梼原町は土佐のチベットとも言われているそうです。
その梼原町から幕末多数の志士が出るとともに、尊皇攘夷を志す土佐藩士達がこの梼原を通って脱藩しました。
梼原の冬は非常に厳しく、長期間下界との連絡が途絶するという事態があったようですが、いまでは道路が発達しています。
特に、愛媛県久万高原町と梼原町をつなぐ地芳トンネルが開通したことは大きな出来事だったかと思われます。従来、須崎市から葉山村を通って険しい山間地帯を羊腸と続く片側一車線の国道は整備されていましたが、愛媛方面からのアクセスが便利になったことは、檮原の発展に大いに貢献するのではないかと思います。

今回、わたしは高知市内から仁淀川を遡上して面河方面に向かって反転し、柳谷から地芳トンネルを抜けて梼原に入りました。つまり、坂本龍馬や那須慎吾が檮原を通って脱藩した道に逆流して檮原に入ることにしました。

曲線が連続する道路の片側は山腹斜面、もう片側は深い渓谷という景色が続きます。季節は梅雨真っ只中で、あちこちの沢から清水が湧いています。

檮原は周辺も合わせて、中世には「津野山郷」と言われ、そこに根付く生活習慣や風俗は「津野山文化」と称されたそうです。
代表的なものとしては津野山神楽があります。土佐には神楽が多く保存されていますが、津野山神楽もその一つです。

この津野山文化の影響でしょうか。
檮原町中心部には、近代的でありながら、地元材木をふんだんに使用した上品な建物が多く見られ、その他の商店・民家もこれらと調和して、佳景を形作っています。

アスファルト舗装さえも景色の中に取り込まれて、景色の中に一筋のインパクトを与えているように感じられます。


図書館の意匠に再び感動。



図書館内部はさらに想像を超える世界。


劇場。
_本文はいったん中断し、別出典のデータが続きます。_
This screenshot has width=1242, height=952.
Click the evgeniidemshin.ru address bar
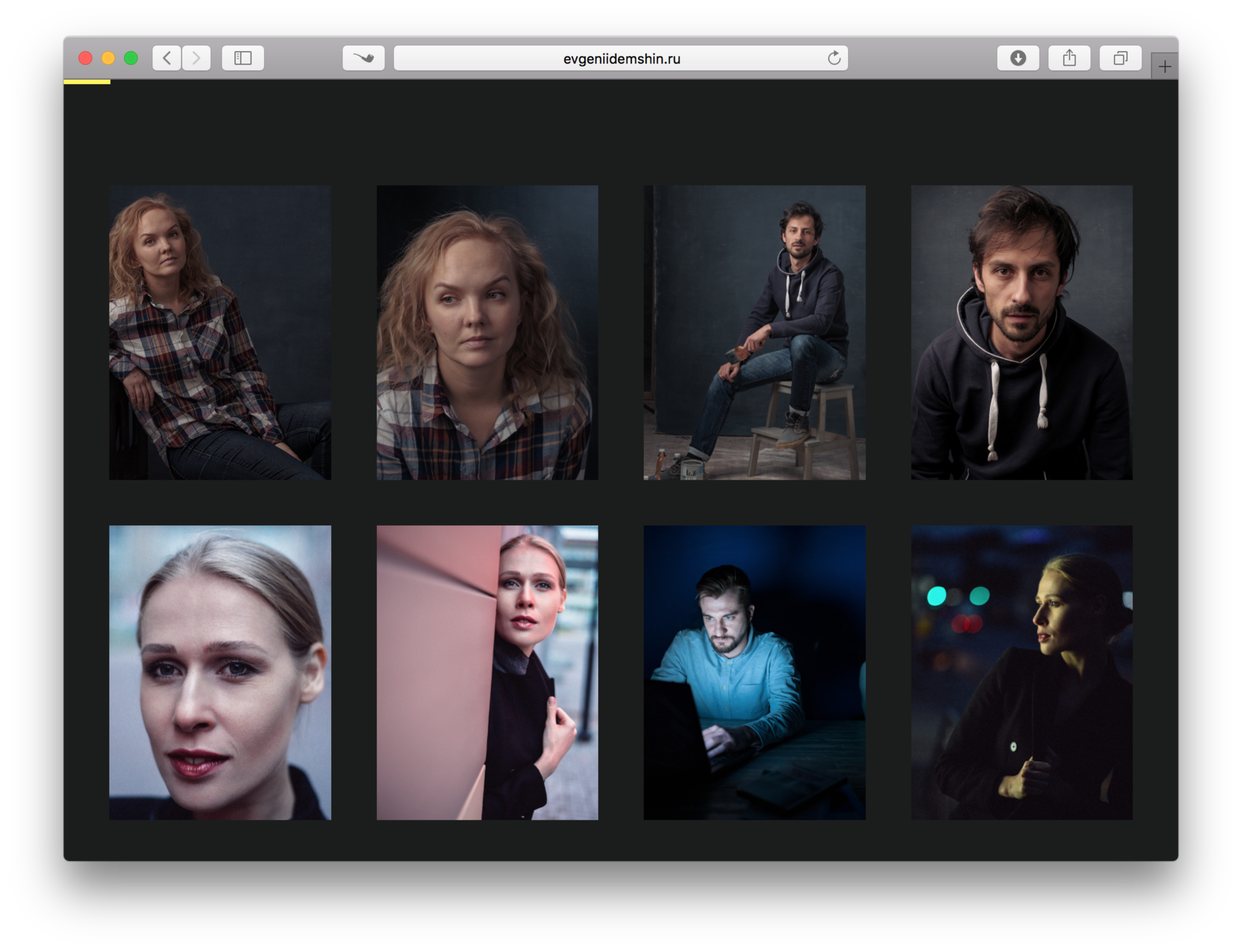[621, 58]
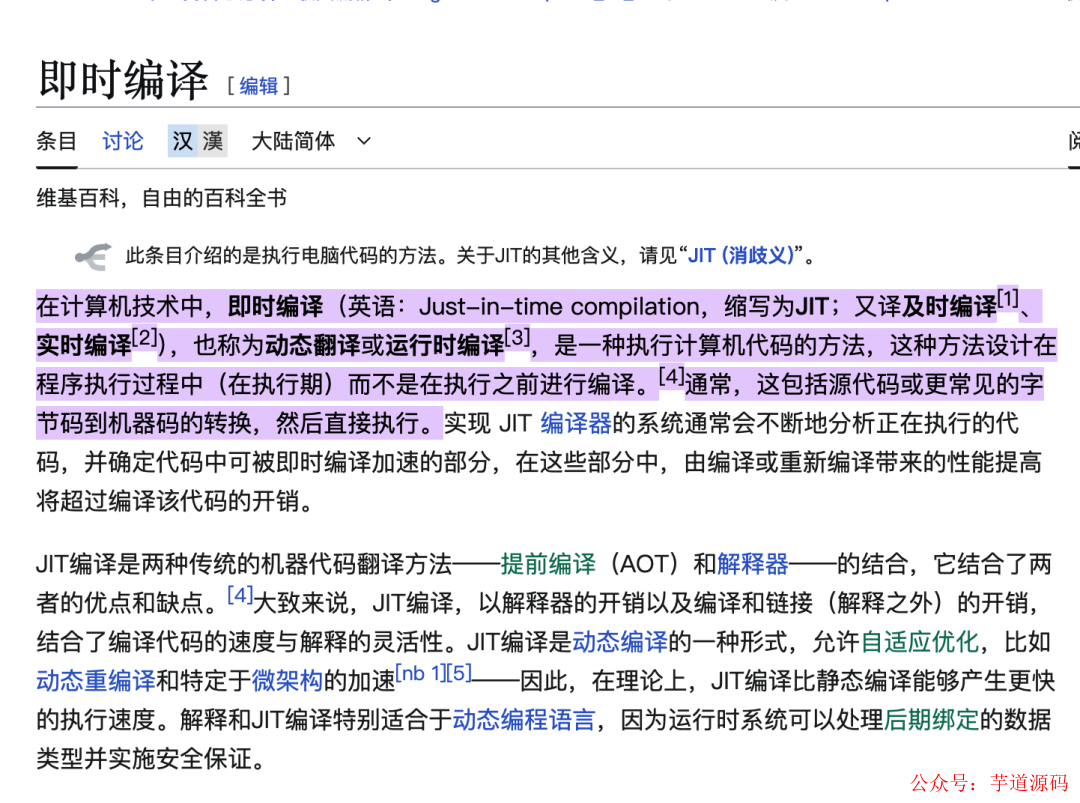Follow the 编译器 link

click(x=576, y=424)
名前を忘れてしまいましたが、古色を帯びた歴史を感じさせる劇場でした。

檮原町役場庁舎。
すばらしい意匠です。

司馬先生が市町村史としては出色と絶賛した檮原町史です。(真ん中右あたりですね)

檮原は山間僻地であり、中心部にあるやや広い盆地地形以外はほぼ山岳地帯だと思われる。その山岳の急斜面に人々は何代にもわたって水田を作り上げた。その壮大な遺産が全国各地に散在する千枚田であり、その素晴らしい遺産が檮原にも存在する。
司馬先生によれば、水田というのは水平な棚を作らねばならず、山の斜面を掘り崩し、土をたたいて水平地を作り、砕いた石で石垣を築いて土壌や水が流出せぬようにしなければならず、さらに、水田には水が漏れぬよう底に粘土を敷き詰めなければならないらしい。
それだけの作業を千枚と比喩される小さな水田で行うのにどれだけの人が従事したのか、現代に生きるわたしには想像することもできない。
下の写真は「街道をゆく27」にも出てくる「神在居(カンザイコ)」の千枚田でございます。
所々に耕作放棄地らしき景色があるのは、現在のこの国の姿を象徴しているのかもしれません。